Soviet schools: not yet in computer age

Near Stalin's former dacha on a residential edge of Moscow sits one of the Soviet Union's top math-and-science schools, the kind that has some experts in the United States lamenting a potentially perilous Kremlin ''lead'' in secondary education.

Of a six-student Soviet team that, a few years back, dazzled Westerners by its strong showing in an international math olympiad, three members came from this school - special Math-and-Science Boarding School No. 18.

It has one small teaching computer. No micro-computers.

The teaching computer is open to students two days a week. (Some students bus across town to use more elaborate facilities at Moscow State University.) The school computer room is kept locked the rest of the time.

A quarter century after Moscow's Sputnik launch sowed enduring panic in Washington over a presumed US lag in producing able young techno-whizzes, officials here are addressing shortcomings - not just savoring very real achievements - in state-paid Soviet education.

A major concern is Soviet sluggishness in propelling the nation's vaunted math-and-science curriculum into the computer age - a problem the Academy of Sciences, the Academy of Pedagogical Sciences, and the Education Ministry have recently begun moving to remedy.

Other apparent concerns include a lack of initiative among Soviet schoolchildren; a shortage of teachers (the national student-to-teacher ratio is about 35 to 1); some Western-style ''grade inflation''; and, generally, the failure of even a centrally planned educational system like the Soviets' always to mesh with the personnel needs of the national economy.

There has also been criticism of Russian-language instruction for non-Russians, roughly half the total population. Nearly 40 percent of this group lacks a good command of Russian, official figures show.

Concerns such as lack of initiative and grade inflation will sound familiar to US educators.

Yet the little Red schoolboy peril still retains credibility for some American teachers, parents, and officials.
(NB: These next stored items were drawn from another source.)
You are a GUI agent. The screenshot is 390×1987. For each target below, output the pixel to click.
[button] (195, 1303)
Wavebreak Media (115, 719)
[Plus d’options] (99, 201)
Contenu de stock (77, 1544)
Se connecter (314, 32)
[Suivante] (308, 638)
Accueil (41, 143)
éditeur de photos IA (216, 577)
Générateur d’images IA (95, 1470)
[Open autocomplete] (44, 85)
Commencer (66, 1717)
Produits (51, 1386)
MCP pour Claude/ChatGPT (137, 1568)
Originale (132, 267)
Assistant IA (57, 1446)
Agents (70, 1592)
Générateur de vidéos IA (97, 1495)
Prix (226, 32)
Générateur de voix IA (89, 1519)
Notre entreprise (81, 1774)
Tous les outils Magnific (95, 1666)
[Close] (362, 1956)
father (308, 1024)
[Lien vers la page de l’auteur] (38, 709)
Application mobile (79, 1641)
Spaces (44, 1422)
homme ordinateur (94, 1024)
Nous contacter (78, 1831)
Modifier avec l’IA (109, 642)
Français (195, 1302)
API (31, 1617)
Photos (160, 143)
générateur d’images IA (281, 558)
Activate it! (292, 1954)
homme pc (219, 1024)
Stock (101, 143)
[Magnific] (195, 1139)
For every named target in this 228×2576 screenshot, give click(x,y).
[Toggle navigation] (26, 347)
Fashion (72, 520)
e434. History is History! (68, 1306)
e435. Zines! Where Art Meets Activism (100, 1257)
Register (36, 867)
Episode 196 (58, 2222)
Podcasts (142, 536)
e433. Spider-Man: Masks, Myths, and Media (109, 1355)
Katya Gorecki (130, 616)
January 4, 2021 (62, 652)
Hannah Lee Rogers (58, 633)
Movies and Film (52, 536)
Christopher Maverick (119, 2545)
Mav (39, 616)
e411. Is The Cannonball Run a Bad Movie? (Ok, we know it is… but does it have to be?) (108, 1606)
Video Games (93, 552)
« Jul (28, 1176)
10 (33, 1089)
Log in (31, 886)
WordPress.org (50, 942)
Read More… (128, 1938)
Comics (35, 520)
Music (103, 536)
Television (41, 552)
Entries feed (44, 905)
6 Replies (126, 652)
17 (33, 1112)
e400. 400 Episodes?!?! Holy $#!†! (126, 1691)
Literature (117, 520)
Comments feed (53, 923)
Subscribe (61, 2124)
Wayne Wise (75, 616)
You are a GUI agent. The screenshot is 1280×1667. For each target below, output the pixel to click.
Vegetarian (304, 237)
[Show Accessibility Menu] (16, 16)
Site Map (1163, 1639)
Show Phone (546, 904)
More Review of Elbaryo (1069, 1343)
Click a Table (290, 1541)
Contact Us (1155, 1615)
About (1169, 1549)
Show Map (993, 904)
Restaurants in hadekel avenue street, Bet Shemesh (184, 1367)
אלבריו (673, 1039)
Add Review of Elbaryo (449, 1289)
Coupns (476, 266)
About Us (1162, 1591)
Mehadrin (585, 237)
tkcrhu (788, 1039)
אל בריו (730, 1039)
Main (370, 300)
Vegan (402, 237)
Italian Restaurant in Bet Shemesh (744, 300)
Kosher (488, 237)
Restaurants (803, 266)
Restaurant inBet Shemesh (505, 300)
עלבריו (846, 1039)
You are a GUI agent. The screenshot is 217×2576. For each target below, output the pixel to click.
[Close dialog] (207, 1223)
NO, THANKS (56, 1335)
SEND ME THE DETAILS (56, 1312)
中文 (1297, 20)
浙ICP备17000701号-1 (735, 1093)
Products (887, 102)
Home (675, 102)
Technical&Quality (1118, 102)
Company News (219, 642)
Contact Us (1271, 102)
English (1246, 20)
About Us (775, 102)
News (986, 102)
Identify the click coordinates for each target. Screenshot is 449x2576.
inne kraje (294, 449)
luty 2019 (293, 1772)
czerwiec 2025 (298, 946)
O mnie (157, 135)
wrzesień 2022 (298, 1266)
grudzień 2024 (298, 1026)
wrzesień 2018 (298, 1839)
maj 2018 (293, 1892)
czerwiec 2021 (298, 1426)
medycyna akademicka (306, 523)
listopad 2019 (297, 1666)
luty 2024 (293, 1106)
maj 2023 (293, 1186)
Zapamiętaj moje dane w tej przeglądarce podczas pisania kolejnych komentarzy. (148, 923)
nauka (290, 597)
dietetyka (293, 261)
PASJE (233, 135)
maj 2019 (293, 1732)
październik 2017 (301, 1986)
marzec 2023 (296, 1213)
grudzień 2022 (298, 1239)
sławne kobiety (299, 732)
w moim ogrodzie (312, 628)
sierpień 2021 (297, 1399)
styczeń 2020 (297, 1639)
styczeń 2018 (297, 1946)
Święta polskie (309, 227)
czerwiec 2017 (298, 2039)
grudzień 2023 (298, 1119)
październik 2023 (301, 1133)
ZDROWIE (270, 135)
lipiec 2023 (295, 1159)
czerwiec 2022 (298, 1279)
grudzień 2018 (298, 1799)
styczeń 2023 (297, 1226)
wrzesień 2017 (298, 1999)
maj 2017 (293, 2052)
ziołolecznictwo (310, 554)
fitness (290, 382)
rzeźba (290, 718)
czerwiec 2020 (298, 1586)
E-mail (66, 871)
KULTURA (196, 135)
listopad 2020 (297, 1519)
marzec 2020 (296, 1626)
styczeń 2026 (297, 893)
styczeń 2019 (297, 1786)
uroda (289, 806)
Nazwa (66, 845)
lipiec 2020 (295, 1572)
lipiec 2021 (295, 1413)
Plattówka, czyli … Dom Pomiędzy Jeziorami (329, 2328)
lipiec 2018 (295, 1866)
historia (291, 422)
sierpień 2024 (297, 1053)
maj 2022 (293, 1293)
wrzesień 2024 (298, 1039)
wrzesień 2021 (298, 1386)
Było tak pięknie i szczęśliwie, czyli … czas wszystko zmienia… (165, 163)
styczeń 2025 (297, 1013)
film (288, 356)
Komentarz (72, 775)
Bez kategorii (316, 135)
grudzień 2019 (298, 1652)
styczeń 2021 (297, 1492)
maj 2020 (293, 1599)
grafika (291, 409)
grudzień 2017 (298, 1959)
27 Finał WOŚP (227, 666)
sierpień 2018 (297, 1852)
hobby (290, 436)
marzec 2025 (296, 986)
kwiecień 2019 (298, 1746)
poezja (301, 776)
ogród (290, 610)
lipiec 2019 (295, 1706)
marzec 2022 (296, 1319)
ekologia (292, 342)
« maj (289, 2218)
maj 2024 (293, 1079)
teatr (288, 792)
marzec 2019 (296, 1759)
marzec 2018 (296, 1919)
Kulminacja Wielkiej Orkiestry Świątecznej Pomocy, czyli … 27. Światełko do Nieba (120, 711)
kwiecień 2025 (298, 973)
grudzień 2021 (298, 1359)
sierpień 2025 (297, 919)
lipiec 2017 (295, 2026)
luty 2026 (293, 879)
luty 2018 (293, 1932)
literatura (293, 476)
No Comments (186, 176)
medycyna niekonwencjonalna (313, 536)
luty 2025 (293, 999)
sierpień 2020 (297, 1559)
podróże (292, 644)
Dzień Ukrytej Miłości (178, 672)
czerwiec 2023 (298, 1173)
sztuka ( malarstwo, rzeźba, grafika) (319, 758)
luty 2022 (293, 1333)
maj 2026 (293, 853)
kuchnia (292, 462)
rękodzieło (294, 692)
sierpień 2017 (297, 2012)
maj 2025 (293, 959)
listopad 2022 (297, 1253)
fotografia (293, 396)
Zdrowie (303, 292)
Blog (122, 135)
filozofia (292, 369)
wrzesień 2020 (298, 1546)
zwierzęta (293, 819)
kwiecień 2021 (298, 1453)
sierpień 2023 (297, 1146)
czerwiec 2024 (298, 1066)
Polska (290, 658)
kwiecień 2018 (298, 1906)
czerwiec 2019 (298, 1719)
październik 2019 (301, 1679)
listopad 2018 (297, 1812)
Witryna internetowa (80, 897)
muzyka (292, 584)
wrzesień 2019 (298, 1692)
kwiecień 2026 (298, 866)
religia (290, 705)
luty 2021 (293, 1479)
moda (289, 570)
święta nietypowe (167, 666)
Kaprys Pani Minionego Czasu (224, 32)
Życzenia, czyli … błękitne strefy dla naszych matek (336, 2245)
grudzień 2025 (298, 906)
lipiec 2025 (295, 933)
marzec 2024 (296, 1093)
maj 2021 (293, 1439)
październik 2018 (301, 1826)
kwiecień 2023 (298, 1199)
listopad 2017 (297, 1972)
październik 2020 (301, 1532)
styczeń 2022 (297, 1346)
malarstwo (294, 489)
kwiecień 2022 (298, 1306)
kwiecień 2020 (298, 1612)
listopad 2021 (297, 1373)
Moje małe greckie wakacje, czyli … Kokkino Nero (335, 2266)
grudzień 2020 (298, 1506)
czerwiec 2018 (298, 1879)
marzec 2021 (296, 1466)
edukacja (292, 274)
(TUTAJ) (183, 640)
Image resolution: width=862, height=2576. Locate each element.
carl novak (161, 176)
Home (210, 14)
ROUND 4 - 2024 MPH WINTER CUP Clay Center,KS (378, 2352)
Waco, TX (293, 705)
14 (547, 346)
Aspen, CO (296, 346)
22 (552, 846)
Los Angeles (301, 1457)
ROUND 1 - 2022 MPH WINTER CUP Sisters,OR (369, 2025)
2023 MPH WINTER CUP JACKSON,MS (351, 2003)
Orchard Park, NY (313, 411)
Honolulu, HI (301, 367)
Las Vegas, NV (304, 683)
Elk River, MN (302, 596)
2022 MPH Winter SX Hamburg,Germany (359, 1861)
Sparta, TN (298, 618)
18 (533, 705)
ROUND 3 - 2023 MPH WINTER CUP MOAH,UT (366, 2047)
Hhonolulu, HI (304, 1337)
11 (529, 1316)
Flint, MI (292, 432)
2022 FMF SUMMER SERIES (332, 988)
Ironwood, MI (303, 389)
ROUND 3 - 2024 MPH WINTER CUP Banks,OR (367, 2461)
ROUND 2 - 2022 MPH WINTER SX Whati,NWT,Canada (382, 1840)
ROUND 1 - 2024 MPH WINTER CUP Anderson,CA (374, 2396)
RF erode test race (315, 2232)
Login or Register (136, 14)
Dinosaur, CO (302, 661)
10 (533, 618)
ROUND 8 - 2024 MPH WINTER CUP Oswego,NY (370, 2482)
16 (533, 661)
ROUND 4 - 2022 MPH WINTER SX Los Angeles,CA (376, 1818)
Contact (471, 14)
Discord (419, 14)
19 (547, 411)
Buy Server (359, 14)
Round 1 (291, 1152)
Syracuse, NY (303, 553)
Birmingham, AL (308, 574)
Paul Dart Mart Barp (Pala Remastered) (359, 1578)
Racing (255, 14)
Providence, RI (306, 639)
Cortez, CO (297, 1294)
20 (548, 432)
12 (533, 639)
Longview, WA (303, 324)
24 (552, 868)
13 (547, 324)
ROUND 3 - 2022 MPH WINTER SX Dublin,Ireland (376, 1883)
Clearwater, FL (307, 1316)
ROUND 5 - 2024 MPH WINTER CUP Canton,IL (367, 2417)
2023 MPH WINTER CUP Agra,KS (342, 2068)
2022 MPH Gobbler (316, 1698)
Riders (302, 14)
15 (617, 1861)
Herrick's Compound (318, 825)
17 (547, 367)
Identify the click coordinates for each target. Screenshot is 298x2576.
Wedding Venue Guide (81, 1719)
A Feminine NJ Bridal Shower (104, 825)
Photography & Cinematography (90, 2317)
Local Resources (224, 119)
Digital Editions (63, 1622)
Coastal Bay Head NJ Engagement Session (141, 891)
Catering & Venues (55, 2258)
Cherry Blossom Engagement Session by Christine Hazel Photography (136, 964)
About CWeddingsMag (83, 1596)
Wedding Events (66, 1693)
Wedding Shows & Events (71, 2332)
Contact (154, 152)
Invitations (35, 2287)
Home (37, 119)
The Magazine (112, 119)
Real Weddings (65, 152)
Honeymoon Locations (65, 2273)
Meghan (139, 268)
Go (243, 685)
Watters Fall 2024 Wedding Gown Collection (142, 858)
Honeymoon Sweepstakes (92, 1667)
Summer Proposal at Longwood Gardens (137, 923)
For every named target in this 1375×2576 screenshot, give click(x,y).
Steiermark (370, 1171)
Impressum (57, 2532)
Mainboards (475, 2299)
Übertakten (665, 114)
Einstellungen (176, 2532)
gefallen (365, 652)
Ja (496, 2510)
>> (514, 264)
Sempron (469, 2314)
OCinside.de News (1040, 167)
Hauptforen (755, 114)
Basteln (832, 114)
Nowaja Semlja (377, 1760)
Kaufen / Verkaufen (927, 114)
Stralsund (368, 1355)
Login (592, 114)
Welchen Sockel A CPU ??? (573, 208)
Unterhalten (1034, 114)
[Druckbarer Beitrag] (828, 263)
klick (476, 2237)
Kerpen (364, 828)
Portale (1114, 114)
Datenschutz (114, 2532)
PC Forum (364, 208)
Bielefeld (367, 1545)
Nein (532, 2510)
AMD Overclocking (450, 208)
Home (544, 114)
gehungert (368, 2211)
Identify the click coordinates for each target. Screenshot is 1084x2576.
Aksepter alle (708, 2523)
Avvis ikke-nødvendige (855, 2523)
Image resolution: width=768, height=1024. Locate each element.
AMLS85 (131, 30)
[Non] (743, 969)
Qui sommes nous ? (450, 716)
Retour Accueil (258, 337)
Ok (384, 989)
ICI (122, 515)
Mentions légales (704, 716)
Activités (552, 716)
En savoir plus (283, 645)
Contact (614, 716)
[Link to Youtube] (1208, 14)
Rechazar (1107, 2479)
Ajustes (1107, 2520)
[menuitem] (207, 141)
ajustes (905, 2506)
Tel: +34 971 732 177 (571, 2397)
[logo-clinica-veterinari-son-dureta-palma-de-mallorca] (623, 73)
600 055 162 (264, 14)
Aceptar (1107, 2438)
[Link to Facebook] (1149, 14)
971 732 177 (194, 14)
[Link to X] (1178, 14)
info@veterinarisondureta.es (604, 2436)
The most jittery seem to picture millions of Soviet socialist schoolkids, in their identical uniforms, turning their superior training in physics, geometry, and calculus to development of unapproachable industrial innovations, or, worse, development of superweapons targeted at major population centers in the West.

The picture is not entirely fanciful. Soviet kids do wear identical uniforms. (The blue-clad boys look a little like Scouts; the brown-skirted girls, often with accompanying apron, more like apprentice waitresses.)

The children do study a good deal more math and science, a good deal earlier in their lives, than does the average child in the US. Soviet high school students are expected to do about two hours of homework a night, more than their typical American counterparts. The typical Soviet youngster, too, gets a firmer early grounding in areas such as grammar and penmanship.

As an eerie postscript, one might add that Soviet schools give their older charges a dose of basic military instruction. Nor can a Western visitor to Moscow schools fail to note the generally martial air of discipline pervading the classroom.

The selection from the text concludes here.